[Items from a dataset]

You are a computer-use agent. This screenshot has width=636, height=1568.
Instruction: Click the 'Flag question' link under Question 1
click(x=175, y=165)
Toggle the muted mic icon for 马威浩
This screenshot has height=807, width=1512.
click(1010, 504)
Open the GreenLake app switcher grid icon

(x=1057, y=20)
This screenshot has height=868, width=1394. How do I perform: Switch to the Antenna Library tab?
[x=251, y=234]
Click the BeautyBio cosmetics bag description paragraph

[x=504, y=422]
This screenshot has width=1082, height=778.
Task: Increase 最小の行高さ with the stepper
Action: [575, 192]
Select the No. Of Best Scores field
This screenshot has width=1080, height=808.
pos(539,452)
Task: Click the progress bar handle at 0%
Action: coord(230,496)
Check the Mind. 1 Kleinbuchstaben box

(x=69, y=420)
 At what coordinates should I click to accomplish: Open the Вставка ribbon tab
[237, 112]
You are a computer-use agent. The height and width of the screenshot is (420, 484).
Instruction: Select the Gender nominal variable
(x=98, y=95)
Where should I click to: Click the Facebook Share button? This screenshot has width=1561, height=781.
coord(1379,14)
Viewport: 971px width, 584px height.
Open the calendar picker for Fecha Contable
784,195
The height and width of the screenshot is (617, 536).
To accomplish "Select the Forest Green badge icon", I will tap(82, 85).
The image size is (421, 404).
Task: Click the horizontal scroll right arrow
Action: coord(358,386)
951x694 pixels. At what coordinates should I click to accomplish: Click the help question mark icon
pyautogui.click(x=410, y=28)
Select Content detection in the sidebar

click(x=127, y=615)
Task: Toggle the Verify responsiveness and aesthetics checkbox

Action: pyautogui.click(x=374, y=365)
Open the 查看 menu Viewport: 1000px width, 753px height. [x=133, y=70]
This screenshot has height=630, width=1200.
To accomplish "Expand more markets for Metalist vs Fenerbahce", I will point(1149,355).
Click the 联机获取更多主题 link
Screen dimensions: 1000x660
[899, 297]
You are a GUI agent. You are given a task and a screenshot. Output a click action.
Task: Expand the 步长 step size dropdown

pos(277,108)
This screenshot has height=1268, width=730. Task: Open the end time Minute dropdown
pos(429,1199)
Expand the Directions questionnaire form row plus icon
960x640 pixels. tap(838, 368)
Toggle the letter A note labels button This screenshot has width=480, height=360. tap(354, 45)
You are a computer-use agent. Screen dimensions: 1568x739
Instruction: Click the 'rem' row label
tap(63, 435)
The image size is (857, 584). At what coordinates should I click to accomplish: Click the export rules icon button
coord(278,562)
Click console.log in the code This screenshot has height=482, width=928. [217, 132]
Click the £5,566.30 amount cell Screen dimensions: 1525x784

**TASK TO COMPLETE**
Your output must contain exactly the lines from the one containing "You are a computer-use agent. Screen" to the final line of the data above, and no other text.

**SOLVED EXERCISE**
You are a computer-use agent. Screen dimensions: 1568x739
Instruction: Click the 'rem' row label
tap(63, 435)
The image size is (857, 584). At what coordinates should I click to accomplish: Click the export rules icon button
coord(278,562)
Click console.log in the code This screenshot has height=482, width=928. [217, 132]
Click the £5,566.30 amount cell Screen dimensions: 1525x784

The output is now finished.